To content | To menu | To search | Frama-C Home

Formally verifying zlib

In a blog post earlier this year, John Regehr wonders when software verification will finally matter. He means “formal verification”, I am pretty sure. “Verification” is what practitioners of, say, the software development V-cycle have been doing for decades, and it has kept us safe for that long—at least, when it mattered most.

Formal verification on the other hand, despite having been used here and there, is not yet the big deal that it could be. You'd better read the post, I fear I may not be doing it justice.


In that post, John writes:

For example, I’d be happy to drop a proved-correct gzip into my Linux machine as long as it was respectably fast.


Okay, John, let us do this, and see how far we can go.


We'll start with zlib, that we are going to approach like we did QuickLZ, by verifying that the decompression feature is resilient to malicious inputs. I have described the first potential issue on this code review site. If you have an opinion on this potential issue, you can contribute by expressing it there (registering is a one-click process), or here in the comments if you prefer.


Edited to add: too late, Andrew Šveikauskas has already determined that our first alarm was a false positive, as you can see on codereview.stackexchange.com. Ah well… It would have been nice if out first alarm were a true positive, but that was unlikely.

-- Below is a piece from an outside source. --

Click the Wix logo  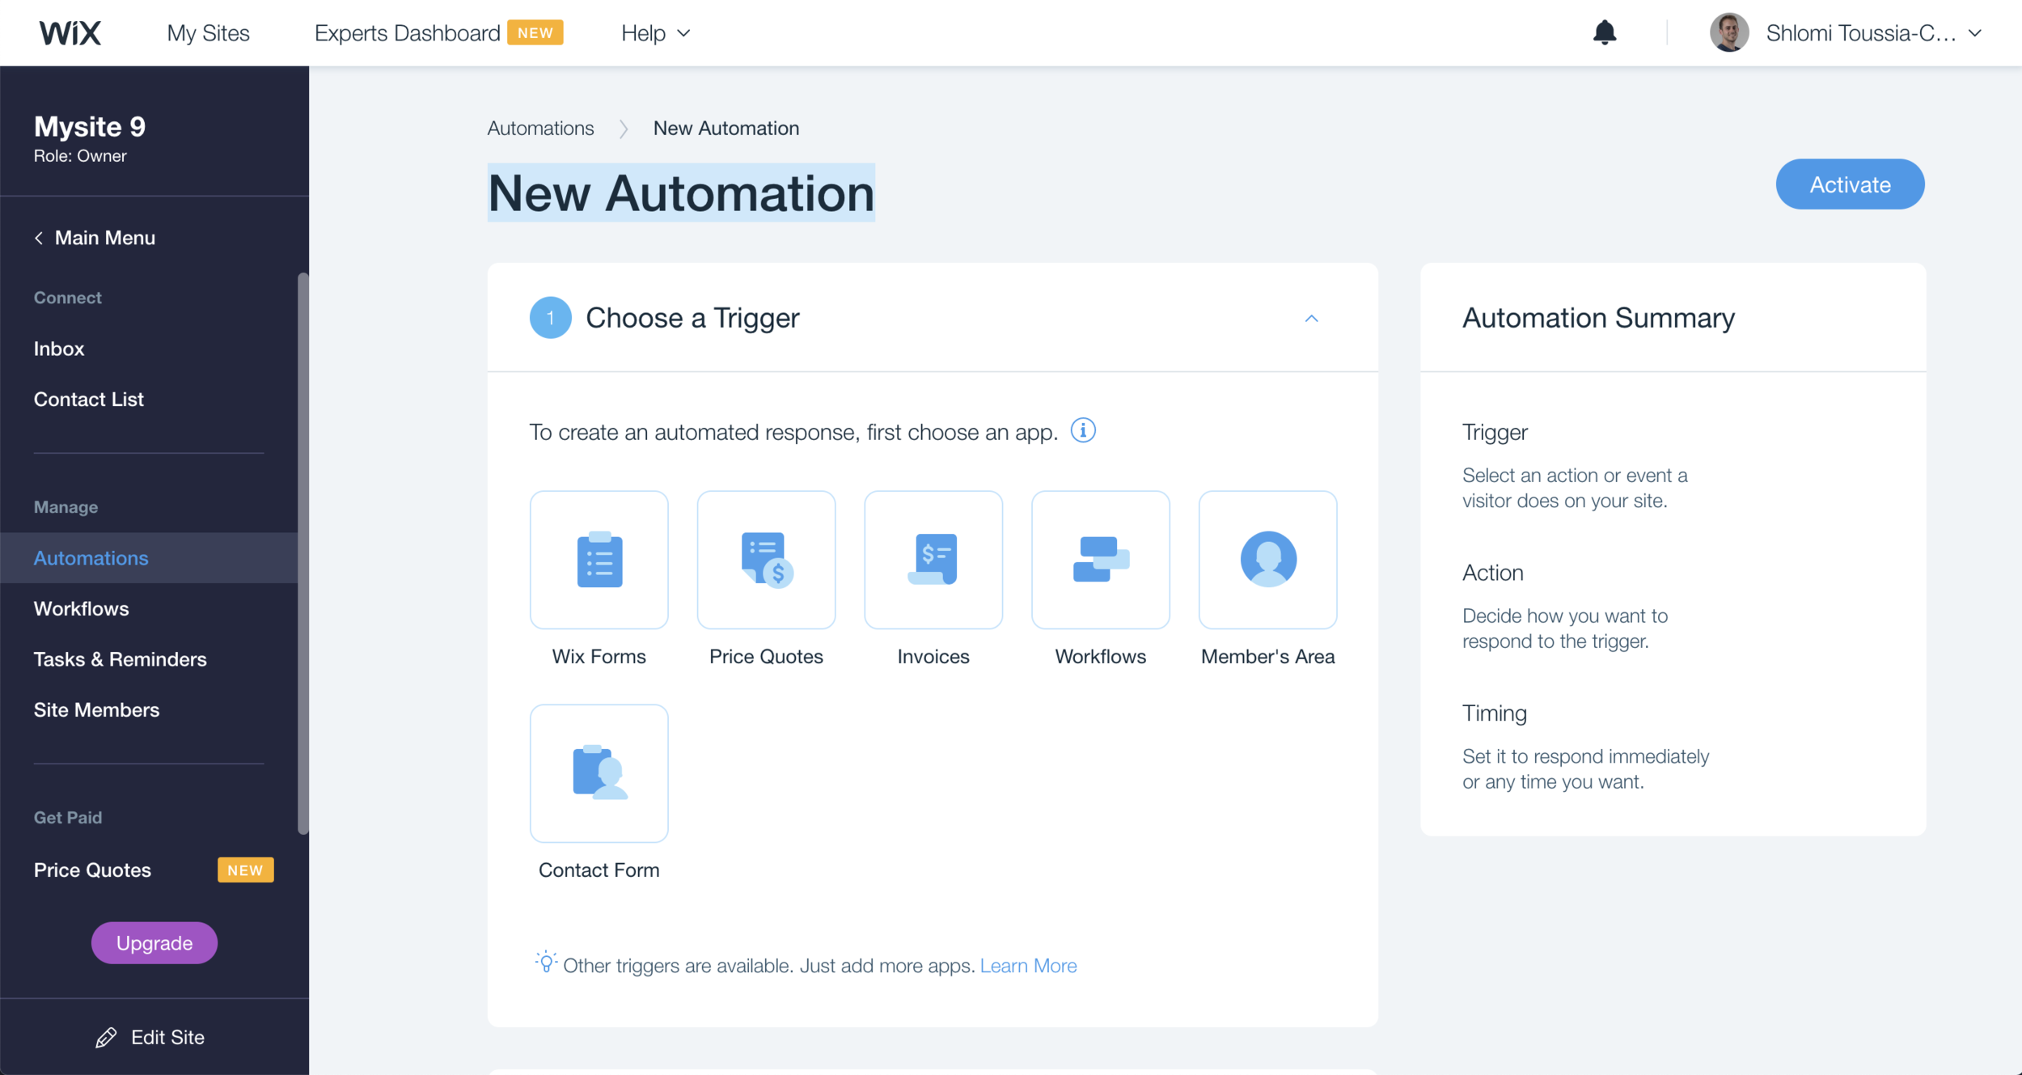pyautogui.click(x=70, y=33)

In case you regret missing out on the fun, here is another one: when reaching line inffast.c:269, where from is computed as out - dist to be accessed next, what prevents variable out to point one byte into the output buffer and dist to be 2, or 3, or 19? I expect the library must guard against this in the code above, but this is the end of a long day and I did not find where. Also, this would typically be the kind of relational information that the value analysis fails to remember, so I am not promising there is a bug to find here.

Comments

1. On Friday, December 7 2012, 17:16 by John Regehr

Hi Pascal, as you might guess I'm a big fan of this effort.

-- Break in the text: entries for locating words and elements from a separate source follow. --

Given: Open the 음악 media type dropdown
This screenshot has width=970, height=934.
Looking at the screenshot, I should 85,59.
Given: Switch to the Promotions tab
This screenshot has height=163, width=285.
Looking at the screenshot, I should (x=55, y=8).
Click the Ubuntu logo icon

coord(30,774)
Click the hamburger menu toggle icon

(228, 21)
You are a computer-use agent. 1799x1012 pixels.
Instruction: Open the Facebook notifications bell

It's too bad this kind of thing so often degenerates into difficult questions about reachability or use cases-- it would be so much easier to write the code slightly defensively in the first place.

Writing a quick fuzzer would be one way to look for cases where your maybe-false path is executed, but that doesn't scale to lots of libraries. I wonder if there is some way to leverage the setup work you did for your verification effort here in order to make it very easy to use Klee or another concolic tester to look for an input that executes this path?

2. On Friday, December 7 2012, 17:20 by John Regehr

If we assume for a moment that these issues are false alarms, can you show us what the ACSL for zlib looks like?

3. On Sunday, December 9 2012, 16:44 by pascal

Hello, John.

This attempt is still ongoing. I will have a better view of the issues when it is nearing completion. I do intend to eventually write up both the process and the results as a self-contained document.

The question of communicating what the value analysis knows to other techniques is one that deserves more investigation. I had nearly the same interrogation, about transmitting what the value analysis knows to a third-party human other than me.

In both cases, providing the main() function I wrote for the analysis, plus the alarm type and location is a start. Both Klee and a peer reviewer could make good use of these. But in the example first alarm, there was more info that I could have provided—and did eventually provide during the discussion with Andrew on codereview.stackexchange.com.

In fact, that first alarm that he resolved as a false one was one that could be avoided entirely with better global settings for the value analysis. I do not regret investigating it, because with his help, I now understand the library better; this should help avoid more false alarms as the verification progresses. I am now playing with settings that make the value analysis more precise in exchange for consuming more memory.